This repository contains a workflow manager and a set of libraries designed to simplify the implementation of complex workflows via a set of independent (micro)services that can be independently scaled.
Each workflow is modeled as a sequence of steps with dependencies. A workflow job is identified by a unique UUID and associated with an optional json message. Worker services wait for requests on a message bus queue and reply back to the workflow manager with a json message when a job step is complete.
Workflows can have subtasks. These tasks are children workflows trigger for each element of a given json list.
An configuration file example:
workflows:
- name: book-word-counts
steps:
- name: book-split
- name: section-counts
task: word-counts
depends: [ book-split ]
- name: sum-splits
depends: [ section-counts ]
- name: store-title
tasks:
- name: word-counts
itemListKey: sections
steps:
- name: segment-word-counts
As an example assume that the goal of our example workflow is to count words in a book using a collection of micro-services that we want to scale independently. Our micro-services have access to a message bus they use to receive requests and a key-value database which they can use to exchange information.
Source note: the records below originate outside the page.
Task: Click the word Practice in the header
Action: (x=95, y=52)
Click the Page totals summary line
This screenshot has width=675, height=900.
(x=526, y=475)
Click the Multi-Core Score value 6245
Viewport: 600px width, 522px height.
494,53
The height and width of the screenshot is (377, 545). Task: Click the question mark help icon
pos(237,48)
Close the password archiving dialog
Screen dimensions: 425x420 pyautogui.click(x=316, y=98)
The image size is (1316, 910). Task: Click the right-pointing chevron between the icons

In our example, the workflow is triggered using a uuid and an empty json payload. The book-split and store-title steps can immediately execute since they have an empty dependency list. We assume that the book-split step outputs a json body with a list of section uuids, which correspond to segments of the book that can be processed independently. Once this step executes the word-counts sub task is invoked for each section of the document. Dependent on the number of workers available for this step, the work of counting the document tokens can be parallelised. The sum-splits step is then invoked to aggregate the partial counts of each section.
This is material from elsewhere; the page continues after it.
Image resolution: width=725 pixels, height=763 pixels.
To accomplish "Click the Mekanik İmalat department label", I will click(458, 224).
The full example, including code and test script can be found in the a examples/word-counts subdirectory.
The workflow-manager coordinates the execution of each job by sending messages on a message-bus (RabbitMQ). It is not involved in scheduling the workers or managing the data. This is intentional since it allows it to integrate well in deployments where there is already a scheduler (e.g. Kubernetes) and a storage solution (e.g. distributed file-system or KV store such as BigTable).
Workers can be coded in any language supported by the message-bus (RabbitMQ). The worker requirements are as follows:
- A worker should listen on a direct queue (defaults to step name but can be specified);
- Incoming messages contain a
correlation_id
(job UUID and 'step' name) plus an additional json payload with application specific information; - The worker should reply to the workflow-manager with the same
correlation_id
and an option json result. - The worker should then 'ACK' the original message from the message bus;
- If the worker processing generates an exception the worker should NACK the job message.
This protocol provides for at-least-once semantics.
The expected use case is of an application where the user triggers a process that doesn't return immediately and should be accomplished as a sequence of coordinated steps. This approach allows one to separate the logic from the workers themselves.
The goal is to provide the functionality required to orchestrate micro-services without devolving into a full blown business process management (BPM) tool.
The current functionality is targeted at scenarios where at-least-once semantics are desired. The workflow-manager supports parallelism (multiple steps of a job active at a time) and it is expected that multiple worker processes can listen to the same queue.
Rollback style functionality is not supported.
There are several tools available that can manage workflows with rollback semantics but they are signficanly more complex and impose significant requirements on the application code. The main motivation for this tool is that the only requiremnts on a worker is that it can receive requests on a message queue.
The sub-directory pyworker
contains a python library that is used in
the example applications.
Workflow processing steps can have more than once ancestor. In this case the json dictionary from the multiple steps is merged such that if a given key is repeated, the corresponding value is taken from the first json output to contain this given key in the dependency array order.
When json values are passed to subtasks, each element in the list corresponding
to the json element specified by the task itemListKey
parameter is
passed to the child job with the key value which is the singular of the key.
For example, if itemListKey
is "elements" and the input json dict at the
start of the task as the value of:
{
"topvalue": 1,
"elements": [2, 3],
}
This would result in two sub-jobs with json messages of
{
"topvalue": 1,
"element": 2,
}
and
{
"topvalue": 1,
"element": 3,
}
respectively.
These subjobs are expected to return values in the same json dictionary key. Which are then aggregated at the end of the task. If the subtasks do not transform the json messages, one obtains back the original message at the top level.
Received messages are logged to storage (sqlite3) and the state of running jobs can be recreated from the database on restart.
Additional message bus support:
- Kafka
- gRPC / REST using plain vanilla HTTP channels